I made it perfectly clear that I never wanted to speak of it again. My father obliged.
I didn’t see much of Lewis in high school, but stories about him had a way of spreading like a scabies outbreak at a high school. One day Andy grabbed me by the arm as I passed his locker and said, “So Lewis got hit in the face with a basketball last night and then his mother carried him off the court in her arms.”
“Lewis is on the basketball team?” I was in shock. I mean, Lewis’ legs were skinnier than mine. “Is he any good?” I suddenly recalled an announcement made at the beginning of the school year which enthusiastically stated: If you can walk, you can play for the senior boy’s basketball team! Tryouts in the big gym at 2:15 pm!

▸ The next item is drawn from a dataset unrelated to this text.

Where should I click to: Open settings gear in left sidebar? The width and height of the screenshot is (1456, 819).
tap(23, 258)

“Jesus, that’s not the point,” Andy moaned. “Listen to me: Lewis stopped a basketball with his face. He dropped to the floor like a sack of potatoes.”
I wondered if Lewis was still into potato bugs.

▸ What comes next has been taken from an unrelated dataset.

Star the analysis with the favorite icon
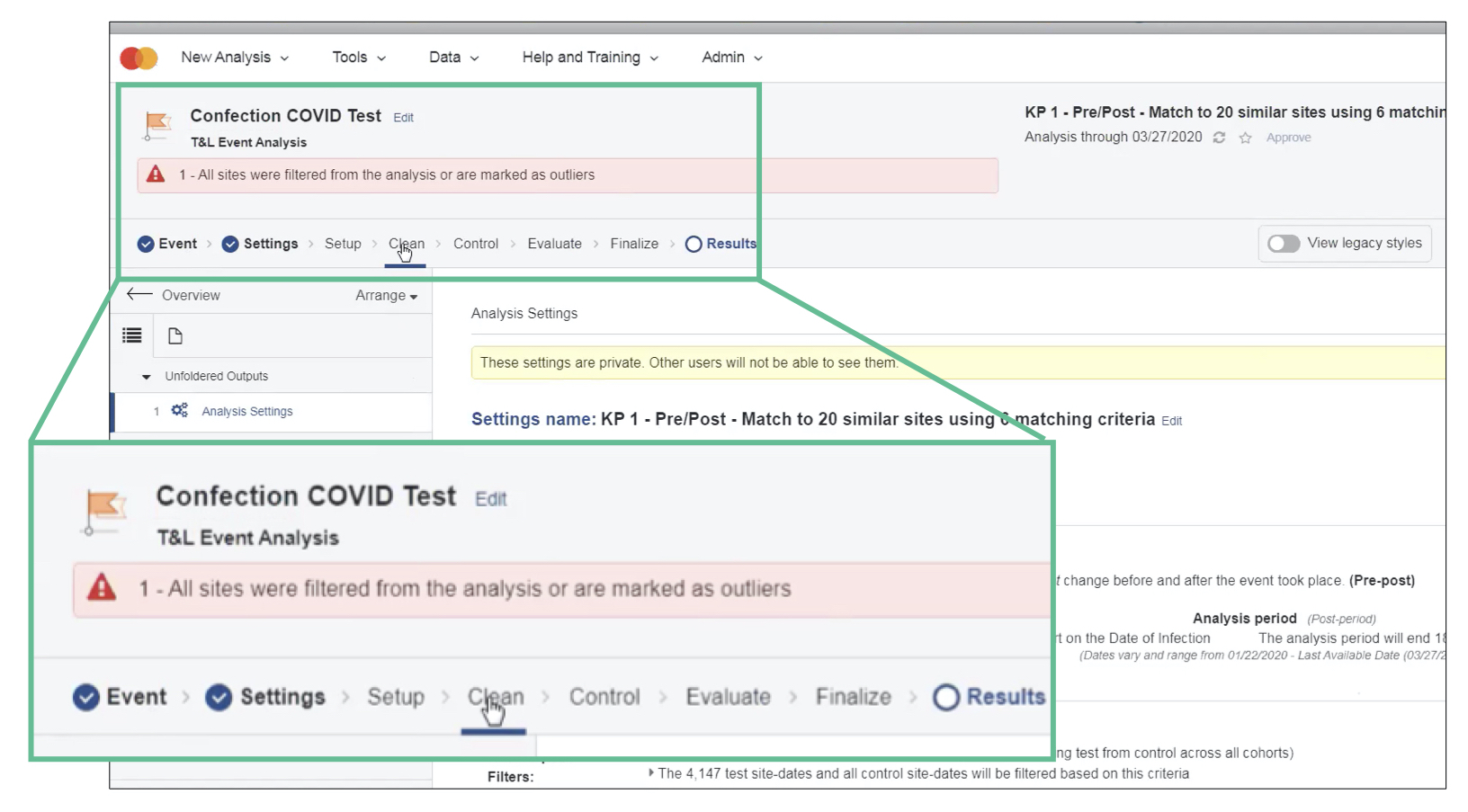Viewport: 1468px width, 812px height. (1245, 138)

“So there he is, laying on the floor and we hear his mother, like, HEAR her stomping across the gym, and she’s yelling, ‘LOOOOOWIS!'” Andy reenacted the scene in slow motion, arms outstretched, eyes open wide as he mouthed LOOOOOWIS.

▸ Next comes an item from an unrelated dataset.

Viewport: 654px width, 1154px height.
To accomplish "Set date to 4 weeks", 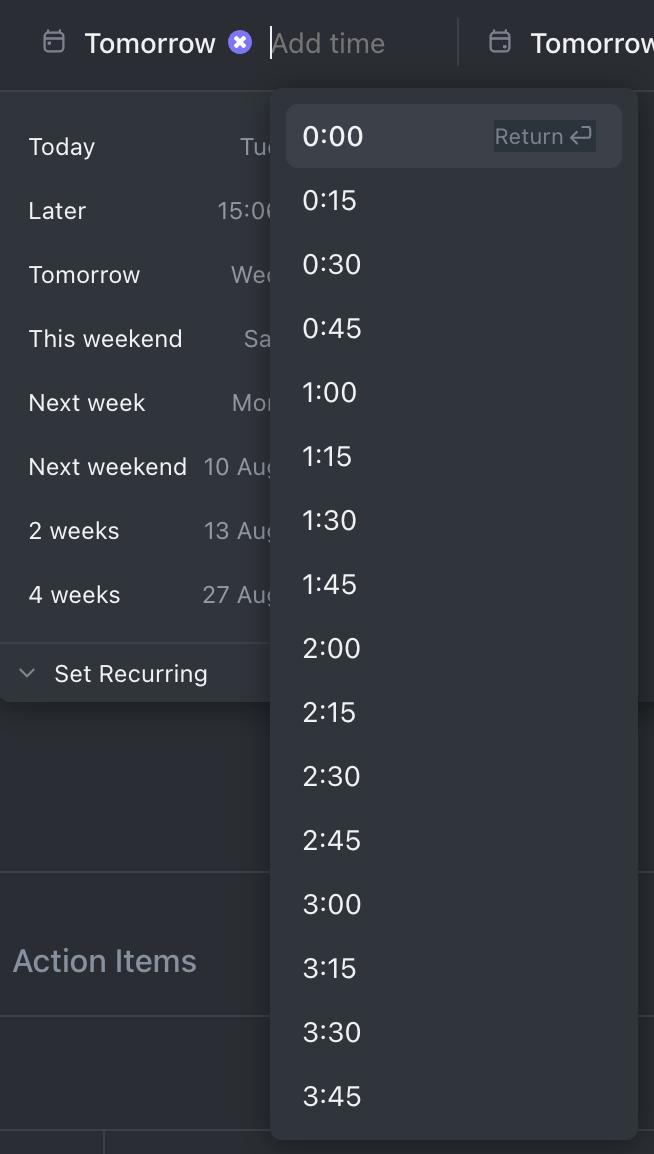I will (75, 595).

“We couldn’t believe it was happening,” he said, shaking his head. “Everyone’s just standing there, and when she gets to him, she scoops him up into her arms like he’s nothing. She carried him out of the gym like a newborn frickin’ baby.”
Lewis’ mother was an impressive woman. Built like a mac truck, and probably capable of carrying a full grown heifer in her arms should it be required.
“So, this happened at a game? Not a rehearsal?” I asked.
“PRACTICE. Jesus. But it was a game. Shit, everyone was there.”
“Is he okay?” I asked.
“Yah, I think so.”
“Still… it’s all over for him now,” I guessed.
Andy nodded. “I think that ship sailed when he pooped his pants in the cafeteria, but yes. There’s no coming back from this.” His face brightened. “Wait! Didn’t you date him?”
“One milkshake, Andy. It was one milkshake.”
After high school, our graduating class spread and divided like the organisms we studied in biology class. Many of us left town for university, others headed west for work. Sometimes, with distance and the passage of time, comes the understanding that we have misjudged the people of our youth. Other times, not so much.
“Hey, remember when you dated Lewis?” my friend Sherrie asked. We were standing in my parents’ kitchen.
“It was ONE MILKSHAKE IN GRADE SIX.”
“Right,” Sherrie said. “So he called me the other day. Heard I was home for the summer. It was weird, since I haven’t spoken to him since what? Grade 11?”
“Probably 12,” I said.
“Yah, probably,” she agreed. “He did that thing where he wouldn’t tell me who it was, and insisted I guess over and over again. Ben? No! Sean? No! Jeff? Nope, guess again!” She rolled her eyes. “After five minutes of that he finally gave up and told me. I hate when people do that.”
“God awful,” my mother said.
“So, what’s he been up to?” I asked.
“Yes,” my father chimed in cheerily, “what has Lewis been up to?”
“Well,” she continued, “we talked about school and stuff, and then he asked me to mail him some pictures of myself in a bathing suit, so I ended the call pretty quickly after that.”
I looked at my father. His face assumed an expression of horror similar to the one he wore when he found out how much a Cabbage Patch Kid was going to cost him in 1983. Lewis was immediately excommunicated, and my father made it quite clear that he never wanted to speak of him again. I was happy to oblige.